### Task to complete:
Nothing is to be left out; print all the entries exactly.

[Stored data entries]
═══

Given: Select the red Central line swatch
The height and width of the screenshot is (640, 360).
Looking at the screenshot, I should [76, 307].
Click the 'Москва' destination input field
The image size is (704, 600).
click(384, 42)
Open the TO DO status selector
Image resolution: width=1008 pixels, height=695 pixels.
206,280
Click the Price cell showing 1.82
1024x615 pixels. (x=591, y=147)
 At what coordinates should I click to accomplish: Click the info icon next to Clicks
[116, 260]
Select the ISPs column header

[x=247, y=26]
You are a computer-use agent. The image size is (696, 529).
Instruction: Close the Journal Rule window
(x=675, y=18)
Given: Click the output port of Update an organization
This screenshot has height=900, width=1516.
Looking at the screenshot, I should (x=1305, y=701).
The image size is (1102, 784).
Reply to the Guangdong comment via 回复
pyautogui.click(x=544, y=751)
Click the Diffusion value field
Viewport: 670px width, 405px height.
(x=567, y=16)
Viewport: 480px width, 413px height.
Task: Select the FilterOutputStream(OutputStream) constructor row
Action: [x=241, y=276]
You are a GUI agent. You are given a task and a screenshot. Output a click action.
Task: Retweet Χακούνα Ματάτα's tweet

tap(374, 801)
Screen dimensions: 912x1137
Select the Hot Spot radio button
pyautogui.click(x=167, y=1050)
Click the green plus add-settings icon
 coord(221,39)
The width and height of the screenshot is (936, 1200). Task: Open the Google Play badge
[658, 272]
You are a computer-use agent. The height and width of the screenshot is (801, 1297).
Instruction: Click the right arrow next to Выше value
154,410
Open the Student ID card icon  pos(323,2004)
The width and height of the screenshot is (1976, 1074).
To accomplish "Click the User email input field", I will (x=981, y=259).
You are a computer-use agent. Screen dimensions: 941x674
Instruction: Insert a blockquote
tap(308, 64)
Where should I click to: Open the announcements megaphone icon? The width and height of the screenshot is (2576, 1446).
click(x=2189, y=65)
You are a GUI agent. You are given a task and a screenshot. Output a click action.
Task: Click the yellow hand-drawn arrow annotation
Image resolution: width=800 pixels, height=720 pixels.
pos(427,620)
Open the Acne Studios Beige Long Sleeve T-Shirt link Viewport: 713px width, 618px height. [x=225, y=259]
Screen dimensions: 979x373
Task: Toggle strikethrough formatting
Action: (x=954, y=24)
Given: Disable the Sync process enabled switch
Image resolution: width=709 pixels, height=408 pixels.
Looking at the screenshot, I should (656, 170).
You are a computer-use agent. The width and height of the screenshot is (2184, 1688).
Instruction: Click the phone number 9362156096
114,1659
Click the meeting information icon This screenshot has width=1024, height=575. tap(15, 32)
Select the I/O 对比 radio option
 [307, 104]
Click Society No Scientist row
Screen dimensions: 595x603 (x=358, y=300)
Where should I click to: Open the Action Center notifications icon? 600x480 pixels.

═══

### Output for this task:
Given: Select the red Central line swatch
The height and width of the screenshot is (640, 360).
Looking at the screenshot, I should [76, 307].
Click the 'Москва' destination input field
The image size is (704, 600).
click(384, 42)
Open the TO DO status selector
Image resolution: width=1008 pixels, height=695 pixels.
206,280
Click the Price cell showing 1.82
1024x615 pixels. (x=591, y=147)
 At what coordinates should I click to accomplish: Click the info icon next to Clicks
[116, 260]
Select the ISPs column header

[x=247, y=26]
You are a computer-use agent. The image size is (696, 529).
Instruction: Close the Journal Rule window
(x=675, y=18)
Given: Click the output port of Update an organization
This screenshot has height=900, width=1516.
Looking at the screenshot, I should (x=1305, y=701).
The image size is (1102, 784).
Reply to the Guangdong comment via 回复
pyautogui.click(x=544, y=751)
Click the Diffusion value field
Viewport: 670px width, 405px height.
(x=567, y=16)
Viewport: 480px width, 413px height.
Task: Select the FilterOutputStream(OutputStream) constructor row
Action: [x=241, y=276]
You are a GUI agent. You are given a task and a screenshot. Output a click action.
Task: Retweet Χακούνα Ματάτα's tweet

tap(374, 801)
Screen dimensions: 912x1137
Select the Hot Spot radio button
pyautogui.click(x=167, y=1050)
Click the green plus add-settings icon
 coord(221,39)
The width and height of the screenshot is (936, 1200). Task: Open the Google Play badge
[658, 272]
You are a computer-use agent. The height and width of the screenshot is (801, 1297).
Instruction: Click the right arrow next to Выше value
154,410
Open the Student ID card icon  pos(323,2004)
The width and height of the screenshot is (1976, 1074).
To accomplish "Click the User email input field", I will (x=981, y=259).
You are a computer-use agent. Screen dimensions: 941x674
Instruction: Insert a blockquote
tap(308, 64)
Where should I click to: Open the announcements megaphone icon? The width and height of the screenshot is (2576, 1446).
click(x=2189, y=65)
You are a GUI agent. You are given a task and a screenshot. Output a click action.
Task: Click the yellow hand-drawn arrow annotation
Image resolution: width=800 pixels, height=720 pixels.
pos(427,620)
Open the Acne Studios Beige Long Sleeve T-Shirt link Viewport: 713px width, 618px height. [x=225, y=259]
Screen dimensions: 979x373
Task: Toggle strikethrough formatting
Action: (x=954, y=24)
Given: Disable the Sync process enabled switch
Image resolution: width=709 pixels, height=408 pixels.
Looking at the screenshot, I should (656, 170).
You are a computer-use agent. The width and height of the screenshot is (2184, 1688).
Instruction: Click the phone number 9362156096
114,1659
Click the meeting information icon This screenshot has width=1024, height=575. tap(15, 32)
Select the I/O 对比 radio option
 [307, 104]
Click Society No Scientist row
Screen dimensions: 595x603 (x=358, y=300)
Where should I click to: Open the Action Center notifications icon? 600x480 pixels.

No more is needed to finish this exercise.